##### RAW DATA

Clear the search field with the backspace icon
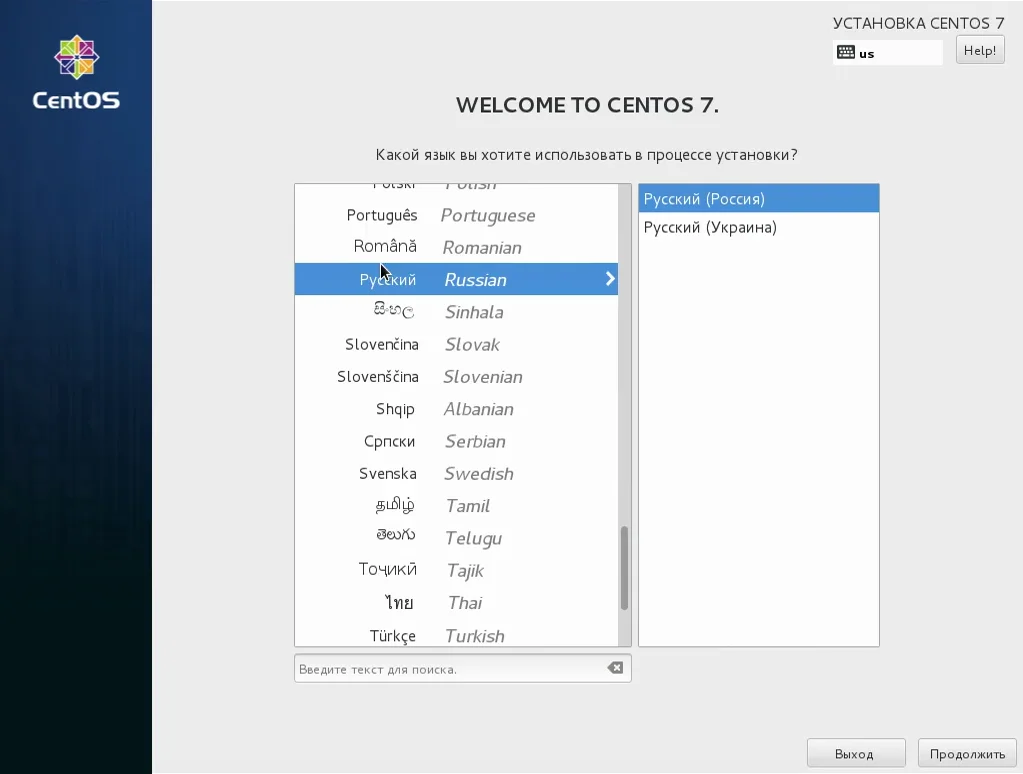 click(x=615, y=668)
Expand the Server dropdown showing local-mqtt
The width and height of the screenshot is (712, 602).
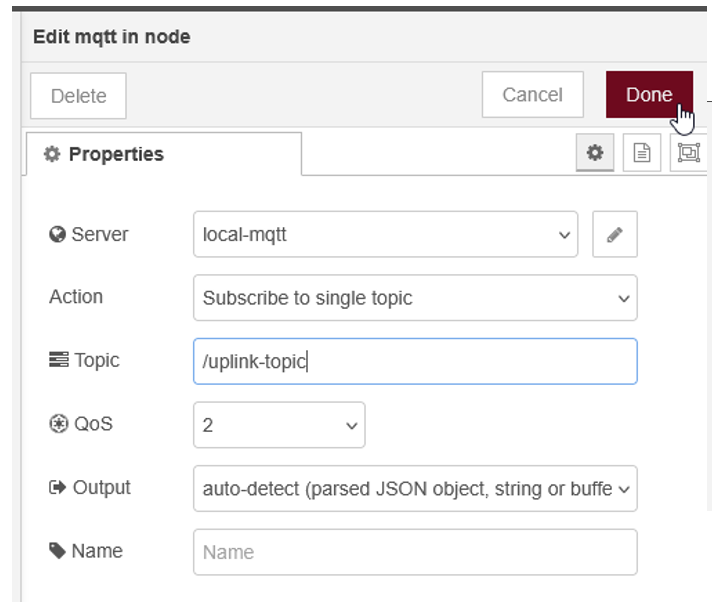click(385, 235)
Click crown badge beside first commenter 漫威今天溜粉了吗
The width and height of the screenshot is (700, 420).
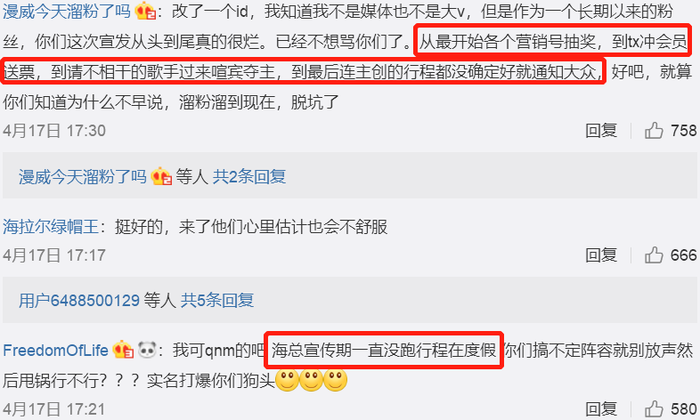point(146,11)
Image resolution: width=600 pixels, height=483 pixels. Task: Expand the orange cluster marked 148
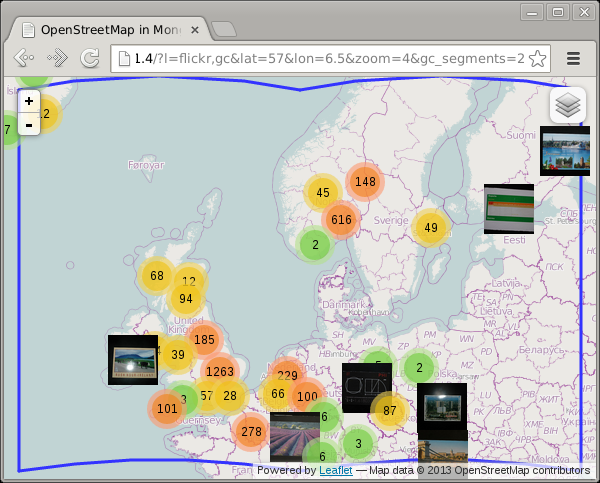[365, 181]
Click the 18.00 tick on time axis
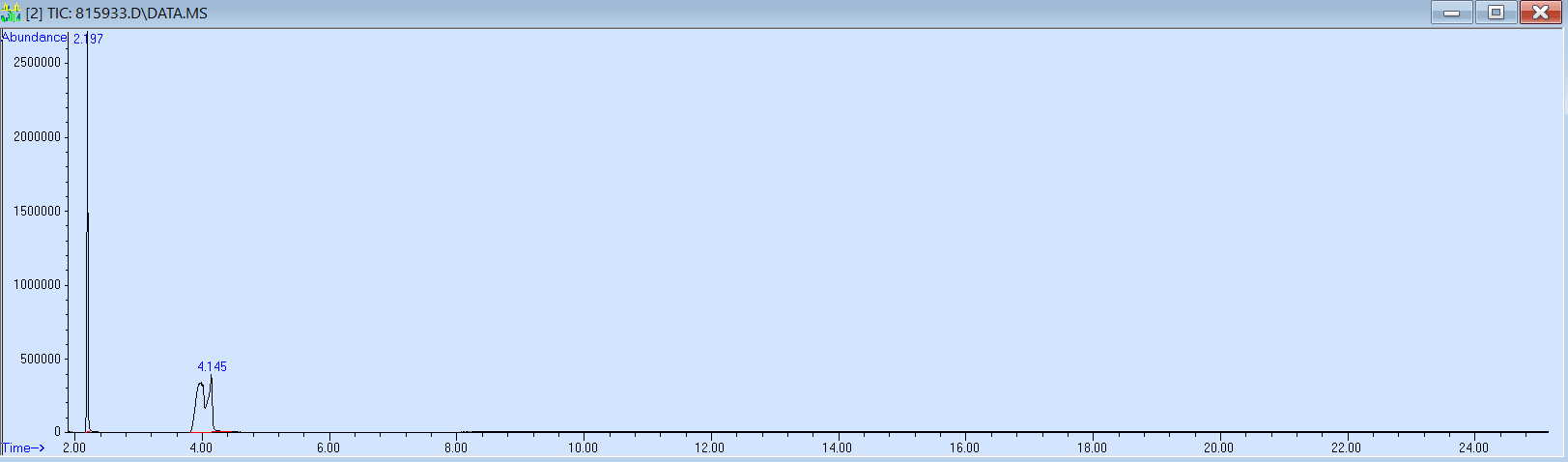 coord(1092,448)
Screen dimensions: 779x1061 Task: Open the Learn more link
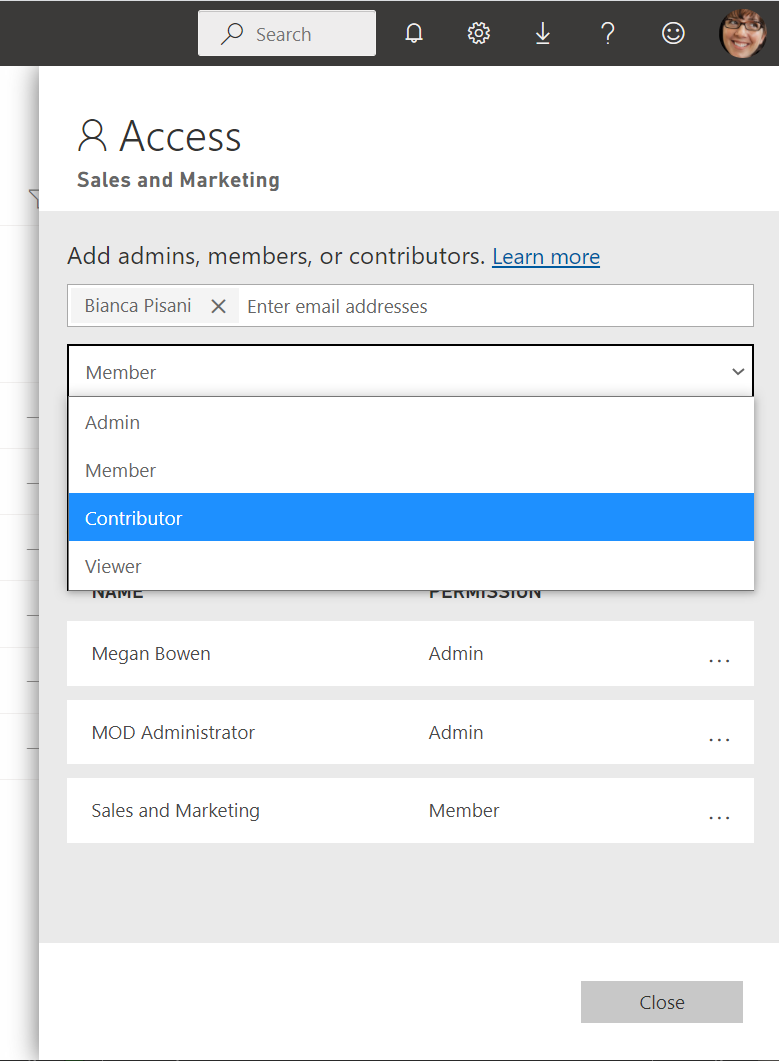coord(545,256)
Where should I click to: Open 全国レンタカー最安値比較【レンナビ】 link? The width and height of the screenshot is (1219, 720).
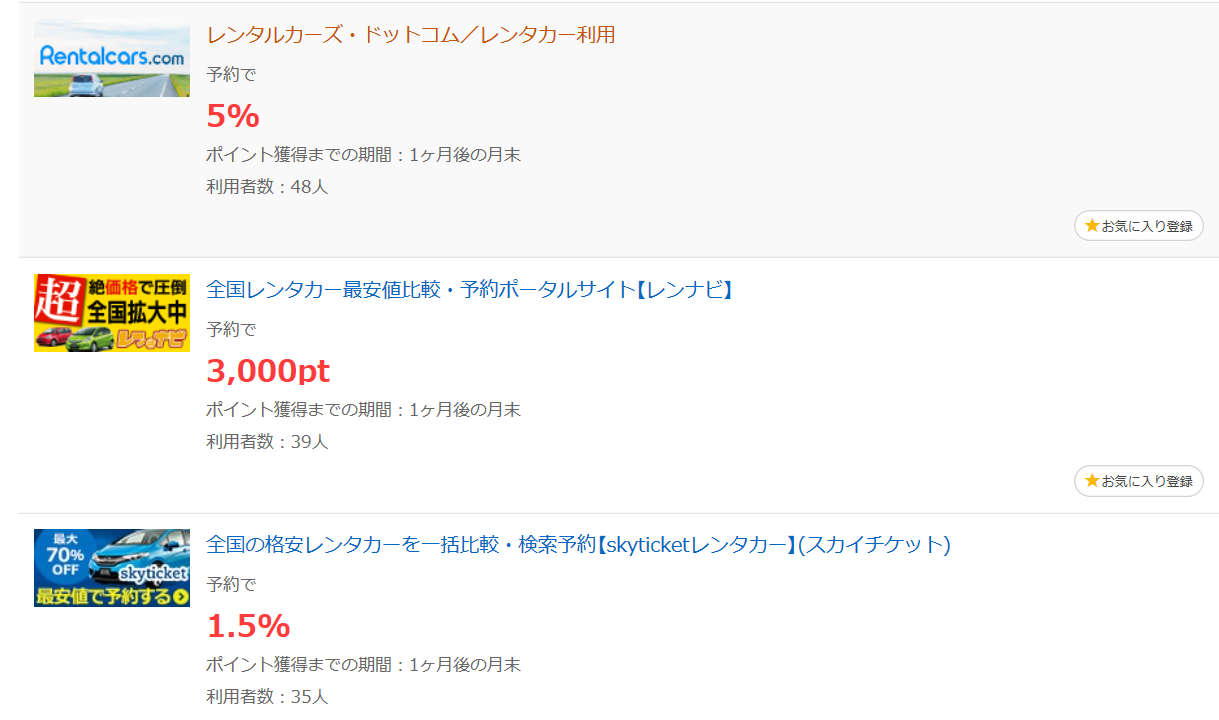coord(471,290)
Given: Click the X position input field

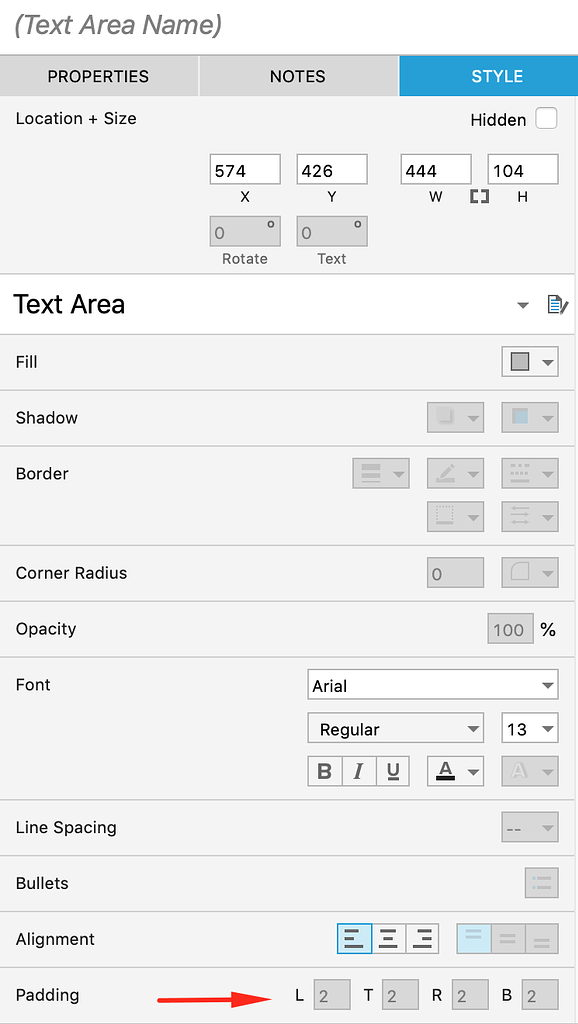Looking at the screenshot, I should point(244,169).
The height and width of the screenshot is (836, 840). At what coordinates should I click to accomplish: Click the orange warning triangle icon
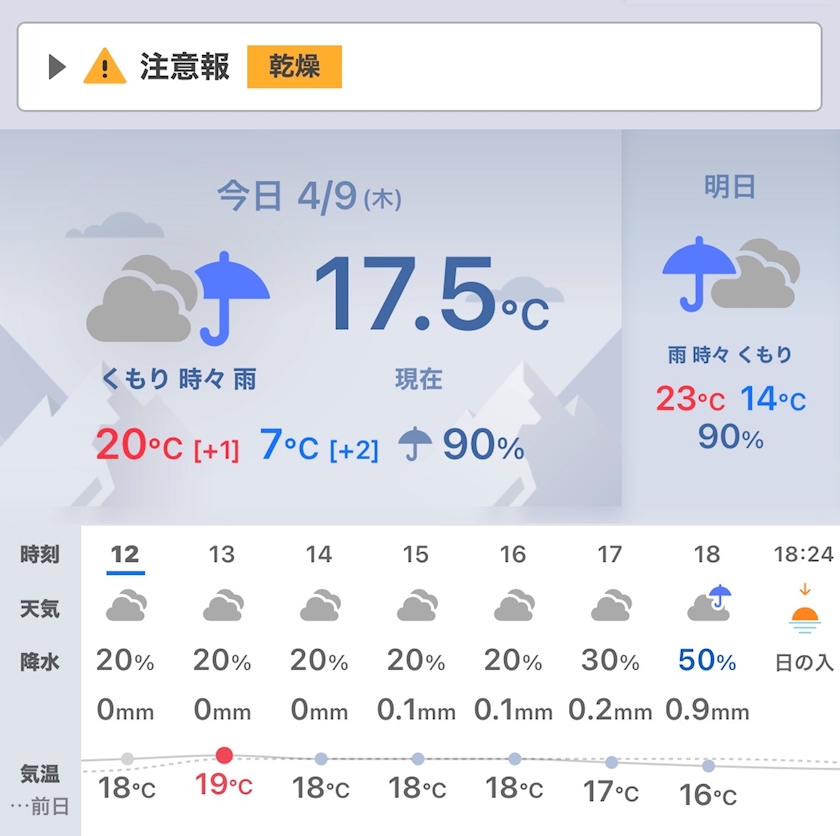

##########

**PROBLEM TO SOLVE:**
Pictures aside, the material must be written out word for word.

**EXPECTED OUTPUT:**
Clear the search field with the backspace icon
 click(x=615, y=668)
Expand the Server dropdown showing local-mqtt
The width and height of the screenshot is (712, 602).
click(385, 235)
Click crown badge beside first commenter 漫威今天溜粉了吗
The width and height of the screenshot is (700, 420).
point(146,11)
Image resolution: width=600 pixels, height=483 pixels. Task: Expand the orange cluster marked 148
[365, 181]
Click the 18.00 tick on time axis
 coord(1092,448)
Screen dimensions: 779x1061 Task: Open the Learn more link
coord(545,256)
Where should I click to: Open 全国レンタカー最安値比較【レンナビ】 link? The width and height of the screenshot is (1219, 720).
coord(471,290)
Given: Click the X position input field

Looking at the screenshot, I should point(244,169).
The height and width of the screenshot is (836, 840). At what coordinates should I click to accomplish: Click the orange warning triangle icon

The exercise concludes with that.